The last two thirds however is where the real shit happens. Sound is used really interesting in this film. It wasn’t super noticeable earlier but it’s used in lots of cool ways here that I don’t see in much of the slop I usually watch. The beautiful violin motif throughout that plays throughout is a good example. But also the scene when the nuke finally detonates. Those few seconds of near complete silence before the shock wave makes the impact even better, not to mention the fantastic VFX job on the nuke. They really managed to make it look as powerful as you’d imagine. It’s the same in the scenes of Oppenheimer imagining a nuke dropping detonating at the hall, everything in complete silence with the blinding white and that lady’s face being peeled off as Oppenheimer slowly unravels in real time. It’s so good I’ll forgive them for the jumpscare when the sound suddenly came back at once. I know I’m kind of just listing things at this point but another cool moment before I move on, the way the stomping we’ve heard throughout is coming from the people in that hall. I can’t say for sure what it means but it certain was a pretty cool callback (and call forward because it keeps happening afterward).

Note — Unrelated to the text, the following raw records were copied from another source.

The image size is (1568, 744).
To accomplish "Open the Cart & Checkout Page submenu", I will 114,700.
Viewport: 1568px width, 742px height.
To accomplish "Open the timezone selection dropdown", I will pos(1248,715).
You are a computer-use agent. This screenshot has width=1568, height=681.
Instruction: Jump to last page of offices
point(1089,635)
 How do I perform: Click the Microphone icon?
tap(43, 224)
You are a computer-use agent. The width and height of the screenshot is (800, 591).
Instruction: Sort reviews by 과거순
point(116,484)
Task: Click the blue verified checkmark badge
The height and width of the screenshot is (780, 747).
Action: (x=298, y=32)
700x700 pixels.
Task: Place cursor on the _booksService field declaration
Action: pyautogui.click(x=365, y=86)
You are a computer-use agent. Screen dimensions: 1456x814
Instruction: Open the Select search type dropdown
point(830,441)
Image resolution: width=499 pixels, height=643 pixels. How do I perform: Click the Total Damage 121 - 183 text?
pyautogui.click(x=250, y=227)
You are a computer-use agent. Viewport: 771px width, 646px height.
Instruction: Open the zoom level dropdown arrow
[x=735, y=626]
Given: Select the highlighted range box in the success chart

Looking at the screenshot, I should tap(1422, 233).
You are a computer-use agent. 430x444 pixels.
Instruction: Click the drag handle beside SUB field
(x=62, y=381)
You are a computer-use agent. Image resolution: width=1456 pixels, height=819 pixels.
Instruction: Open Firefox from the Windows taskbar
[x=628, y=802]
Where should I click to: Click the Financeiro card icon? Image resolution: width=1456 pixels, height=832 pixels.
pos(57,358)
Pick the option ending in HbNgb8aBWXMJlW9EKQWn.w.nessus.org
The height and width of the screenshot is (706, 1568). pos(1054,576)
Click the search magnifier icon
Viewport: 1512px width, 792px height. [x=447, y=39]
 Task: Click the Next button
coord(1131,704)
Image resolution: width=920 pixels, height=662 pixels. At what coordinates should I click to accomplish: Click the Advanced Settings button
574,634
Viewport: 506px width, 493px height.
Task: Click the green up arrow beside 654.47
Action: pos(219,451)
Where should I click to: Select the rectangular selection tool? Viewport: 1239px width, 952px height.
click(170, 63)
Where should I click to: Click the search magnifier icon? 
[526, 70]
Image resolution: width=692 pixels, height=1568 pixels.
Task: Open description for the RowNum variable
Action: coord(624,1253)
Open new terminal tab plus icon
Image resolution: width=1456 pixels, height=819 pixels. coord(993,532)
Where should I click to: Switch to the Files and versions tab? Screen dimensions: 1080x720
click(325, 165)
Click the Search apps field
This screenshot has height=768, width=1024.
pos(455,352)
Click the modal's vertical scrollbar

You’d kind of expect a movie about Oppenheimer to have its climax as the nuking of Hiroshima and Nagasaki but it really wasn’t. I felt the real climax was the conclusion to Oppenheimer’s hearing and Strauss’ bid for a cabinet position. The way we get to see the blinding white light once more during the hearing as Oppenheimer is being berated by Robb really gets across his inner turmoil about the bomb. The overwhelming feeling the scene elicited in me during both watches isn’t something I’ve found in many other films either. There’s also the conclusion to Strauss’ story. To be honest I hadn’t scene him causing Oppenheimer’s downfall coming, maybe I should’ve taken history or something, so I felt pretty personally betrayed to see him on that couch. Because of my weird personal attachment to the betrayal though, to see his downfall was really satisfying. And to follow that up at the end when we find out Oppenheimer and Einstein hadn’t even talked about him was the cherry on the top. The whole ending sequence was incredible too, probably Nolan’s best. The music, the way it finally showed the scene that had been so tantalizingly hidden throughout, the visuals, the bittersweet feeling to it. Just stunning. What a movie. There’s a lot more symbolism throughout that’s really interesting but not what I particularly want to write about here, nor would I be the best at writing something like that. Perhaps just watch the film (though odds are you already have).